__To be done__
Rewrite everything from the line containing "Where should I click to: Grab" down to the end of the listing, swapping "magnifier" for "magnifying glass" and leaving every other word unchanged.
::::
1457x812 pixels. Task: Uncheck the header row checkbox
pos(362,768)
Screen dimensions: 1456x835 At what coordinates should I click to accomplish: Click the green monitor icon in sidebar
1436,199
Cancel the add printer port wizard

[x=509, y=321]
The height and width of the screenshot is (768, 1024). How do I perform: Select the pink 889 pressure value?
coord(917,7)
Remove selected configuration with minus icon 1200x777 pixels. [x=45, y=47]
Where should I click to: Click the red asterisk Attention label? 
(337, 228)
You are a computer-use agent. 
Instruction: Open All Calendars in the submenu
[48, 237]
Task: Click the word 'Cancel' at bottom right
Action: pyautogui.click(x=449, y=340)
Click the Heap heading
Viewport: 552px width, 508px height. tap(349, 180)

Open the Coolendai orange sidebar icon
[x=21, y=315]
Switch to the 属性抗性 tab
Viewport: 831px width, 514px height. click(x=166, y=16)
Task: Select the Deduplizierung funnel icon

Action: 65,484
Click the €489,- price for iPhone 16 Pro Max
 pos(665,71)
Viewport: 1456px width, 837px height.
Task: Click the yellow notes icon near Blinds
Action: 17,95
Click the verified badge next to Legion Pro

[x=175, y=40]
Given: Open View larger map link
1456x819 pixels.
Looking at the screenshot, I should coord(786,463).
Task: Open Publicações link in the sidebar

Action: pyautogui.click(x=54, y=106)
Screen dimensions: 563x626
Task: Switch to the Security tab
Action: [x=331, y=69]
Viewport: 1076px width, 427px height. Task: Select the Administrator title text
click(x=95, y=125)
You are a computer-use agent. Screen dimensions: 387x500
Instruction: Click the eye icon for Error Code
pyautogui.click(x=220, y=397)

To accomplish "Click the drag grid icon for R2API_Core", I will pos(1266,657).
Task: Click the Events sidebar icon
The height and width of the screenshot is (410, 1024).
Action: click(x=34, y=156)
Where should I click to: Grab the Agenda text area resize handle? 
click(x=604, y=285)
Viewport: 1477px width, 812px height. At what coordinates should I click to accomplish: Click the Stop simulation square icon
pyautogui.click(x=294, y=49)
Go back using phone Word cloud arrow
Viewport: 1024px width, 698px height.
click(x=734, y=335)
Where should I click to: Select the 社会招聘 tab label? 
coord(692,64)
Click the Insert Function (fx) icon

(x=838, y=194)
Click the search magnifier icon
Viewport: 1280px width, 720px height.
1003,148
::::
__Response to this task__
Where should I click to: Grab the Agenda text area resize handle? 
click(x=604, y=285)
Viewport: 1477px width, 812px height. At what coordinates should I click to accomplish: Click the Stop simulation square icon
pyautogui.click(x=294, y=49)
Go back using phone Word cloud arrow
Viewport: 1024px width, 698px height.
click(x=734, y=335)
Where should I click to: Select the 社会招聘 tab label? 
coord(692,64)
Click the Insert Function (fx) icon

(x=838, y=194)
Click the search magnifying glass icon
Viewport: 1280px width, 720px height.
1003,148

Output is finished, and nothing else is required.